# Work required:
Output the lines of the entries below beginning at the one with "Given: Click the RSI_B:73.41 indicator label" and ending with the last, exactly as written and without pictures.

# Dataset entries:
- - - - - - -
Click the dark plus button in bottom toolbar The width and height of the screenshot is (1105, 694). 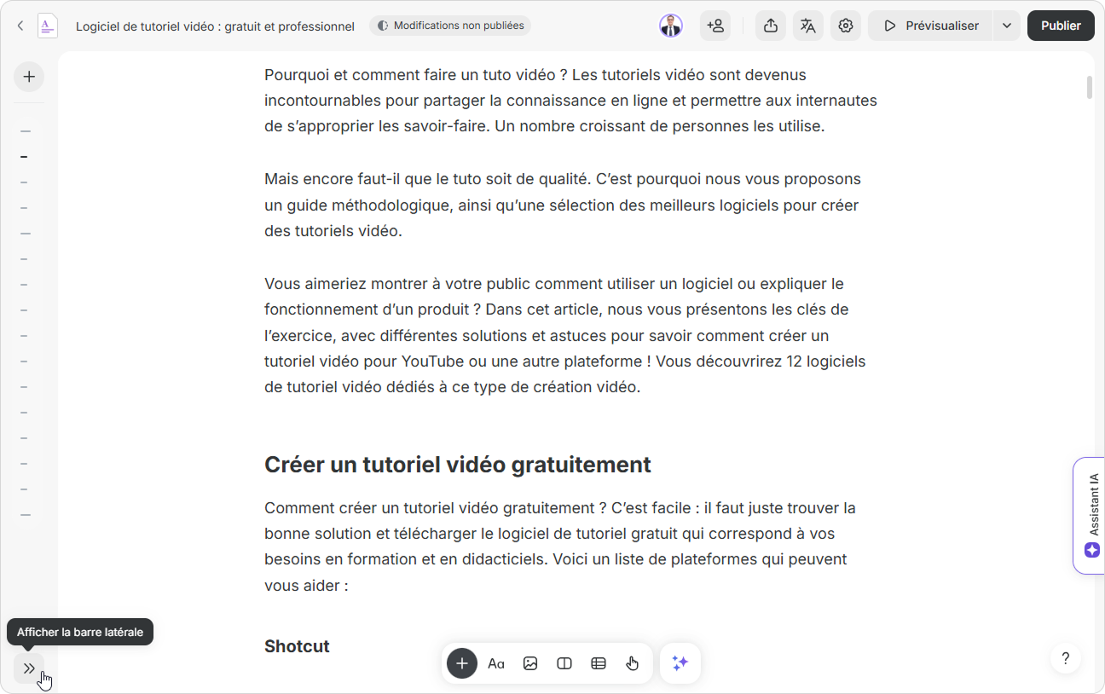pos(461,663)
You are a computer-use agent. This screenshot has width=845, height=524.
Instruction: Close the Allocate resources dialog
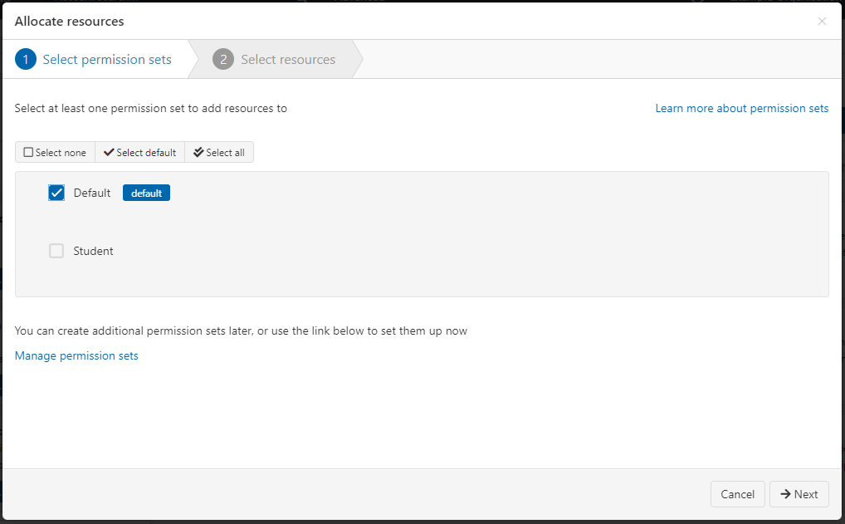(x=822, y=22)
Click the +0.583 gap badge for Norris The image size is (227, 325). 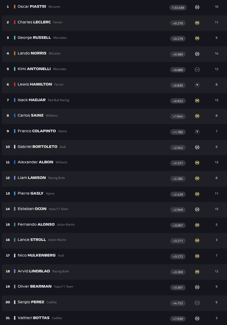point(178,54)
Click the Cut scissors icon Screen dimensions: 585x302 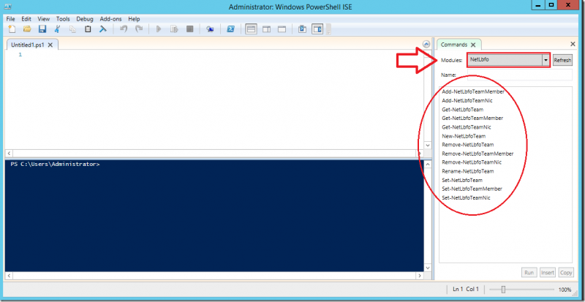(58, 29)
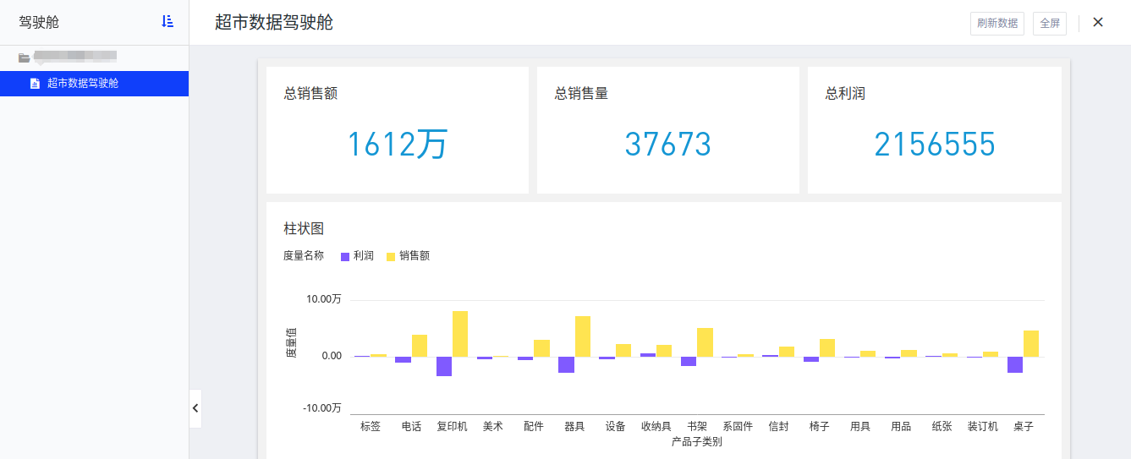Toggle 销售额 series via legend label
This screenshot has width=1131, height=459.
point(415,256)
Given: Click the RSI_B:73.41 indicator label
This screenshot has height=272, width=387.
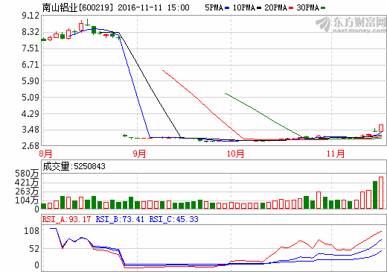Looking at the screenshot, I should coord(120,219).
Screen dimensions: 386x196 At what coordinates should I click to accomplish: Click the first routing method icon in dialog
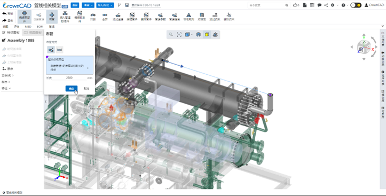pos(51,50)
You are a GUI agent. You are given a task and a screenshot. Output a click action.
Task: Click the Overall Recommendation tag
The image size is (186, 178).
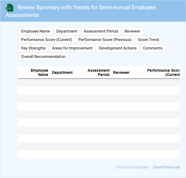43,57
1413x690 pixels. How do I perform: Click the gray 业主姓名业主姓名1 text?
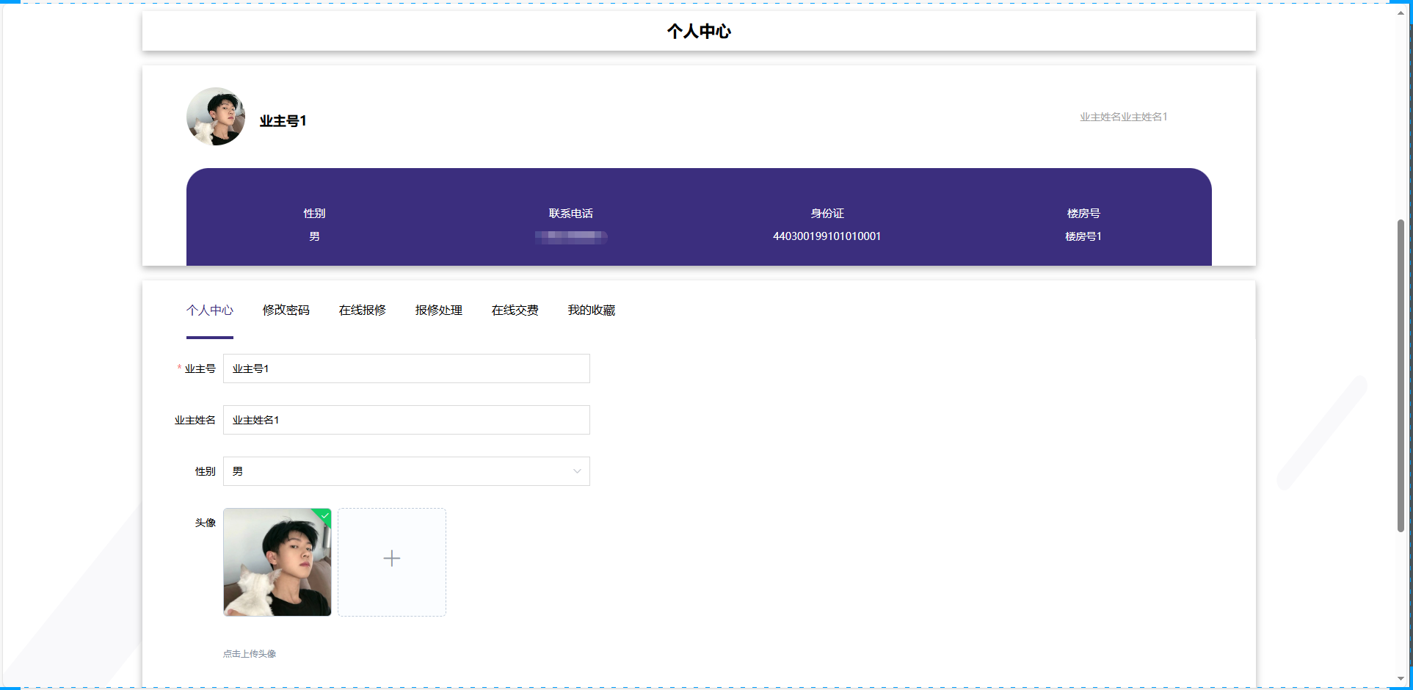[1123, 117]
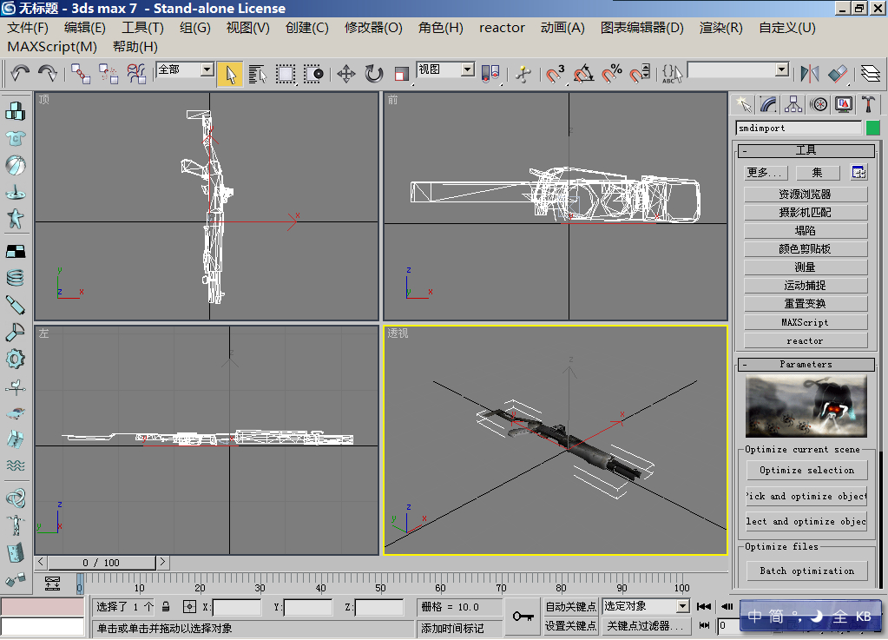Click the green object color swatch
The width and height of the screenshot is (888, 640).
coord(872,129)
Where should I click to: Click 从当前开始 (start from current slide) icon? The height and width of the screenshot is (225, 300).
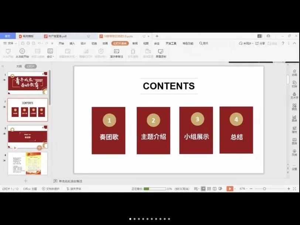click(22, 53)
- - - - - - -
# Exercise solution:
Given: Click the RSI_B:73.41 indicator label
This screenshot has height=272, width=387.
Looking at the screenshot, I should coord(120,219).
Screen dimensions: 386x196 At what coordinates should I click to accomplish: Click the first routing method icon in dialog
pos(51,50)
You are a GUI agent. You are given a task and a screenshot. Output a click action.
Task: Click the Overall Recommendation tag
The image size is (186, 178).
43,57
1413x690 pixels. How do I perform: Click the gray 业主姓名业主姓名1 text?
[1123, 117]
Click the green object color swatch
The width and height of the screenshot is (888, 640).
coord(872,129)
Where should I click to: Click 从当前开始 (start from current slide) icon? The height and width of the screenshot is (225, 300).
click(22, 53)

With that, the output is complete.